Saved data entries:
※ ※ ※

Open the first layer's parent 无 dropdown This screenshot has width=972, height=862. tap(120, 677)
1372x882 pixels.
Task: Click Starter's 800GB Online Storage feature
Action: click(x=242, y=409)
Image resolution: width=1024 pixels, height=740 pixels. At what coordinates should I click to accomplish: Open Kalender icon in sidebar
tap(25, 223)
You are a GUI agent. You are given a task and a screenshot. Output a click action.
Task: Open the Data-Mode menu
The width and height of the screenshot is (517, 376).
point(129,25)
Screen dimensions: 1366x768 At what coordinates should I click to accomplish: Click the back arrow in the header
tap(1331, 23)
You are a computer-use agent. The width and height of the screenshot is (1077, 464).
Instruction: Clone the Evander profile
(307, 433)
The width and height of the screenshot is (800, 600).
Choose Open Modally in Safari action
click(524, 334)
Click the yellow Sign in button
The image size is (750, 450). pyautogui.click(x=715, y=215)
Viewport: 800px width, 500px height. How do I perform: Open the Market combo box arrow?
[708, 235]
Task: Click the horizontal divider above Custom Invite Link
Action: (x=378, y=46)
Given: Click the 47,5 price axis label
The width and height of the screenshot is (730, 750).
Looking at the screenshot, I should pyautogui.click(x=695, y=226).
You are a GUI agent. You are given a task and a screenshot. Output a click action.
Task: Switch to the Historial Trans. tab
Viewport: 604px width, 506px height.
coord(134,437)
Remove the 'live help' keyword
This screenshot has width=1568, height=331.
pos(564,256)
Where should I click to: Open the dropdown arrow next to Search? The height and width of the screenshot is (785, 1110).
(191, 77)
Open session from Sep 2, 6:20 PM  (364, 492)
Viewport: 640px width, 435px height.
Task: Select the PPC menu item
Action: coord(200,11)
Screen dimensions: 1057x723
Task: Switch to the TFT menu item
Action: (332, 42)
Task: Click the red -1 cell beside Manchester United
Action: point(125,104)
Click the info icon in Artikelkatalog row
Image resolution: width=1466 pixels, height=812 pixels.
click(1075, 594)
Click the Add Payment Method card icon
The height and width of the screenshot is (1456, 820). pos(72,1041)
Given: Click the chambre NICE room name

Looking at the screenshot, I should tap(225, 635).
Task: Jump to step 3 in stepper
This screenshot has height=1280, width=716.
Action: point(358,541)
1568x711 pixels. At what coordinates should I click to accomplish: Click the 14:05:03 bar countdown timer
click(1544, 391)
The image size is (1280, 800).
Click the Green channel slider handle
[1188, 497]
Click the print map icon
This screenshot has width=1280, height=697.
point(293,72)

※ ※ ※

→ What you need to do
Your task is to reproduce all the records above exactly as they appear.

→ Task output
Open the first layer's parent 无 dropdown This screenshot has width=972, height=862. tap(120, 677)
1372x882 pixels.
Task: Click Starter's 800GB Online Storage feature
Action: click(x=242, y=409)
Image resolution: width=1024 pixels, height=740 pixels. At what coordinates should I click to accomplish: Open Kalender icon in sidebar
tap(25, 223)
You are a GUI agent. You are given a task and a screenshot. Output a click action.
Task: Open the Data-Mode menu
The width and height of the screenshot is (517, 376).
point(129,25)
Screen dimensions: 1366x768 At what coordinates should I click to accomplish: Click the back arrow in the header
tap(1331, 23)
You are a computer-use agent. The width and height of the screenshot is (1077, 464).
Instruction: Clone the Evander profile
(307, 433)
The width and height of the screenshot is (800, 600).
Choose Open Modally in Safari action
click(524, 334)
Click the yellow Sign in button
The image size is (750, 450). pyautogui.click(x=715, y=215)
Viewport: 800px width, 500px height. How do I perform: Open the Market combo box arrow?
[708, 235]
Task: Click the horizontal divider above Custom Invite Link
Action: (x=378, y=46)
Given: Click the 47,5 price axis label
The width and height of the screenshot is (730, 750).
Looking at the screenshot, I should pyautogui.click(x=695, y=226).
You are a GUI agent. You are given a task and a screenshot. Output a click action.
Task: Switch to the Historial Trans. tab
Viewport: 604px width, 506px height.
coord(134,437)
Remove the 'live help' keyword
This screenshot has width=1568, height=331.
pos(564,256)
Where should I click to: Open the dropdown arrow next to Search? The height and width of the screenshot is (785, 1110).
(191, 77)
Open session from Sep 2, 6:20 PM  (364, 492)
Viewport: 640px width, 435px height.
Task: Select the PPC menu item
Action: coord(200,11)
Screen dimensions: 1057x723
Task: Switch to the TFT menu item
Action: (332, 42)
Task: Click the red -1 cell beside Manchester United
Action: point(125,104)
Click the info icon in Artikelkatalog row
Image resolution: width=1466 pixels, height=812 pixels.
click(1075, 594)
Click the Add Payment Method card icon
The height and width of the screenshot is (1456, 820). pos(72,1041)
Given: Click the chambre NICE room name

Looking at the screenshot, I should tap(225, 635).
Task: Jump to step 3 in stepper
This screenshot has height=1280, width=716.
Action: point(358,541)
1568x711 pixels. At what coordinates should I click to accomplish: Click the 14:05:03 bar countdown timer
click(1544, 391)
The image size is (1280, 800).
Click the Green channel slider handle
[1188, 497]
Click the print map icon
This screenshot has width=1280, height=697.
point(293,72)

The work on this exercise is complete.